● **Your goal**: These entries are to be retyped in full, word for word.
=====
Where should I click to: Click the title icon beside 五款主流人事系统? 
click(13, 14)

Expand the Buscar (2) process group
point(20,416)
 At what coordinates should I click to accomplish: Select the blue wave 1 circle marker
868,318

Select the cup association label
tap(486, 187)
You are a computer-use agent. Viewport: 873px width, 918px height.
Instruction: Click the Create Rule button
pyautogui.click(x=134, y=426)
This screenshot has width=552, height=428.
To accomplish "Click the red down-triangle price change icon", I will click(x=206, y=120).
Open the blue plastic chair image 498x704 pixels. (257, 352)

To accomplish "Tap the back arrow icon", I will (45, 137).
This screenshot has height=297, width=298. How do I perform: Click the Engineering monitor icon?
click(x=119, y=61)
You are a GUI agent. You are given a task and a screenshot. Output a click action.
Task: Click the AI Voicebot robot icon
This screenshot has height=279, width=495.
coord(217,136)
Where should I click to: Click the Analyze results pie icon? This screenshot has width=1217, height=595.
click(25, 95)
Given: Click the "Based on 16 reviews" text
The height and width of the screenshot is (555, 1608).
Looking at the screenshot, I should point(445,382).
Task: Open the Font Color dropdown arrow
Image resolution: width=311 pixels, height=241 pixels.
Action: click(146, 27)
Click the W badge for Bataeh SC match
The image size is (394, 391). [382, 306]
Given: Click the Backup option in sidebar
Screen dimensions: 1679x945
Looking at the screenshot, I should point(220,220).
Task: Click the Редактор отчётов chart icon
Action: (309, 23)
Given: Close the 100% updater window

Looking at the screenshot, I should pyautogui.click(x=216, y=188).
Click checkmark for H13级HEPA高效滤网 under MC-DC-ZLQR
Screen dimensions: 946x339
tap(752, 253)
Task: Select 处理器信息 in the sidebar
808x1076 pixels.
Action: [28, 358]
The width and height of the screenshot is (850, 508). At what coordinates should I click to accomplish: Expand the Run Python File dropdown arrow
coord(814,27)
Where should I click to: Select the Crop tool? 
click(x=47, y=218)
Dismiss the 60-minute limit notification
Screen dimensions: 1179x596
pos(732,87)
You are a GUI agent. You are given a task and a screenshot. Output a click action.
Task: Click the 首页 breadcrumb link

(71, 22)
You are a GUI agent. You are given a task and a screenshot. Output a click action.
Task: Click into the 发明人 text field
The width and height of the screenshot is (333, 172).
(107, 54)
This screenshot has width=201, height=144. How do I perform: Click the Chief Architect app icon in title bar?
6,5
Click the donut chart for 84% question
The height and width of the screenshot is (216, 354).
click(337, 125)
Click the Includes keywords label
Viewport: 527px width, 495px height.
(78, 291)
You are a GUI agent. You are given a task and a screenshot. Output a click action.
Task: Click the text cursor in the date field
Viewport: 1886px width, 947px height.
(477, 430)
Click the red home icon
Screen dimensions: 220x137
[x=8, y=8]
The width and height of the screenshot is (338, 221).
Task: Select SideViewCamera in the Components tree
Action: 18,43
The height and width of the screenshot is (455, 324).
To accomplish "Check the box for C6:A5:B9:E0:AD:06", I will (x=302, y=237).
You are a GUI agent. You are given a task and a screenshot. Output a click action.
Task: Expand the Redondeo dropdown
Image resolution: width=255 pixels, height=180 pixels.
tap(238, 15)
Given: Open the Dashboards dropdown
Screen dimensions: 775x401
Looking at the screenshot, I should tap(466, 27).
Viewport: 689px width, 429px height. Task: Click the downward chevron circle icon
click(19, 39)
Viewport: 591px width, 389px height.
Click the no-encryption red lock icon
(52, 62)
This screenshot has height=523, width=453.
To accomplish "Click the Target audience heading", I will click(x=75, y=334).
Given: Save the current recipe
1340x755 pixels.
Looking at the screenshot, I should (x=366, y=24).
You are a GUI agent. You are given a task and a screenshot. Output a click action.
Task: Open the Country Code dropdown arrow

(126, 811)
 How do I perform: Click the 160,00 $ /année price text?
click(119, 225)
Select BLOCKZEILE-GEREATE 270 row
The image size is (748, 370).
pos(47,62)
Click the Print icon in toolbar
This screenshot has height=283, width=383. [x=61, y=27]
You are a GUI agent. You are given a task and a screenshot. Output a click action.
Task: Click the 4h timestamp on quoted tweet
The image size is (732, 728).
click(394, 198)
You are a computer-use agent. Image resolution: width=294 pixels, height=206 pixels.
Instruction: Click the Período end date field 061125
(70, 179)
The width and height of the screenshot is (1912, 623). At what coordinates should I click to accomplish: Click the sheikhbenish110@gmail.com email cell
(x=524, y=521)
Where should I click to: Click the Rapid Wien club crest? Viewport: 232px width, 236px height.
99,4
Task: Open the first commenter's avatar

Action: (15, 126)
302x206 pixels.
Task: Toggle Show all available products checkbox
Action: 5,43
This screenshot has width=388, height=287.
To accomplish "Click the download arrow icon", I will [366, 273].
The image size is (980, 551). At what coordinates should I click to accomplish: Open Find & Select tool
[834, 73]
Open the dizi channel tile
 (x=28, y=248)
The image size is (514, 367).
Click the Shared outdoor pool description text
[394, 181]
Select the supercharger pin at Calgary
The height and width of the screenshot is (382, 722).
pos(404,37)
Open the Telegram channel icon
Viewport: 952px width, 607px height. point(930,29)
=====
● **Exercise answer**:
Where should I click to: Click the title icon beside 五款主流人事系统? 
click(13, 14)

Expand the Buscar (2) process group
point(20,416)
 At what coordinates should I click to accomplish: Select the blue wave 1 circle marker
868,318

Select the cup association label
tap(486, 187)
You are a computer-use agent. Viewport: 873px width, 918px height.
Instruction: Click the Create Rule button
pyautogui.click(x=134, y=426)
This screenshot has width=552, height=428.
To accomplish "Click the red down-triangle price change icon", I will click(x=206, y=120).
Open the blue plastic chair image 498x704 pixels. (257, 352)

To accomplish "Tap the back arrow icon", I will (45, 137).
This screenshot has height=297, width=298. How do I perform: Click the Engineering monitor icon?
click(x=119, y=61)
You are a GUI agent. You are given a task and a screenshot. Output a click action.
Task: Click the AI Voicebot robot icon
This screenshot has height=279, width=495.
coord(217,136)
Where should I click to: Click the Analyze results pie icon? This screenshot has width=1217, height=595.
click(25, 95)
Given: Click the "Based on 16 reviews" text
The height and width of the screenshot is (555, 1608).
Looking at the screenshot, I should point(445,382).
Task: Open the Font Color dropdown arrow
Image resolution: width=311 pixels, height=241 pixels.
Action: click(146, 27)
Click the W badge for Bataeh SC match
The image size is (394, 391). [382, 306]
Given: Click the Backup option in sidebar
Screen dimensions: 1679x945
Looking at the screenshot, I should point(220,220).
Task: Click the Редактор отчётов chart icon
Action: (309, 23)
Given: Close the 100% updater window

Looking at the screenshot, I should pyautogui.click(x=216, y=188).
Click checkmark for H13级HEPA高效滤网 under MC-DC-ZLQR
Screen dimensions: 946x339
tap(752, 253)
Task: Select 处理器信息 in the sidebar
808x1076 pixels.
Action: [28, 358]
The width and height of the screenshot is (850, 508). At what coordinates should I click to accomplish: Expand the Run Python File dropdown arrow
coord(814,27)
Where should I click to: Select the Crop tool? 
click(x=47, y=218)
Dismiss the 60-minute limit notification
Screen dimensions: 1179x596
pos(732,87)
You are a GUI agent. You are given a task and a screenshot. Output a click action.
Task: Click the 首页 breadcrumb link

(71, 22)
You are a GUI agent. You are given a task and a screenshot. Output a click action.
Task: Click into the 发明人 text field
The width and height of the screenshot is (333, 172).
(107, 54)
This screenshot has width=201, height=144. How do I perform: Click the Chief Architect app icon in title bar?
6,5
Click the donut chart for 84% question
The height and width of the screenshot is (216, 354).
click(337, 125)
Click the Includes keywords label
Viewport: 527px width, 495px height.
(78, 291)
You are a GUI agent. You are given a task and a screenshot. Output a click action.
Task: Click the text cursor in the date field
Viewport: 1886px width, 947px height.
(477, 430)
Click the red home icon
Screen dimensions: 220x137
[x=8, y=8]
The width and height of the screenshot is (338, 221).
Task: Select SideViewCamera in the Components tree
Action: 18,43
The height and width of the screenshot is (455, 324).
To accomplish "Check the box for C6:A5:B9:E0:AD:06", I will (x=302, y=237).
You are a GUI agent. You are given a task and a screenshot. Output a click action.
Task: Expand the Redondeo dropdown
Image resolution: width=255 pixels, height=180 pixels.
tap(238, 15)
Given: Open the Dashboards dropdown
Screen dimensions: 775x401
Looking at the screenshot, I should tap(466, 27).
Viewport: 689px width, 429px height. Task: Click the downward chevron circle icon
click(19, 39)
Viewport: 591px width, 389px height.
Click the no-encryption red lock icon
(52, 62)
This screenshot has height=523, width=453.
To accomplish "Click the Target audience heading", I will click(x=75, y=334).
Given: Save the current recipe
1340x755 pixels.
Looking at the screenshot, I should (x=366, y=24).
You are a GUI agent. You are given a task and a screenshot. Output a click action.
Task: Open the Country Code dropdown arrow

(126, 811)
 How do I perform: Click the 160,00 $ /année price text?
click(119, 225)
Select BLOCKZEILE-GEREATE 270 row
The image size is (748, 370).
pos(47,62)
Click the Print icon in toolbar
This screenshot has height=283, width=383. [x=61, y=27]
You are a GUI agent. You are given a task and a screenshot. Output a click action.
Task: Click the 4h timestamp on quoted tweet
The image size is (732, 728).
click(394, 198)
You are a computer-use agent. Image resolution: width=294 pixels, height=206 pixels.
Instruction: Click the Período end date field 061125
(70, 179)
The width and height of the screenshot is (1912, 623). At what coordinates should I click to accomplish: Click the sheikhbenish110@gmail.com email cell
(x=524, y=521)
Where should I click to: Click the Rapid Wien club crest? Viewport: 232px width, 236px height.
99,4
Task: Open the first commenter's avatar

Action: (15, 126)
302x206 pixels.
Task: Toggle Show all available products checkbox
Action: 5,43
This screenshot has width=388, height=287.
To accomplish "Click the download arrow icon", I will [366, 273].
The image size is (980, 551). At what coordinates should I click to accomplish: Open Find & Select tool
[834, 73]
Open the dizi channel tile
 (x=28, y=248)
The image size is (514, 367).
Click the Shared outdoor pool description text
[394, 181]
Select the supercharger pin at Calgary
The height and width of the screenshot is (382, 722).
pos(404,37)
Open the Telegram channel icon
Viewport: 952px width, 607px height. point(930,29)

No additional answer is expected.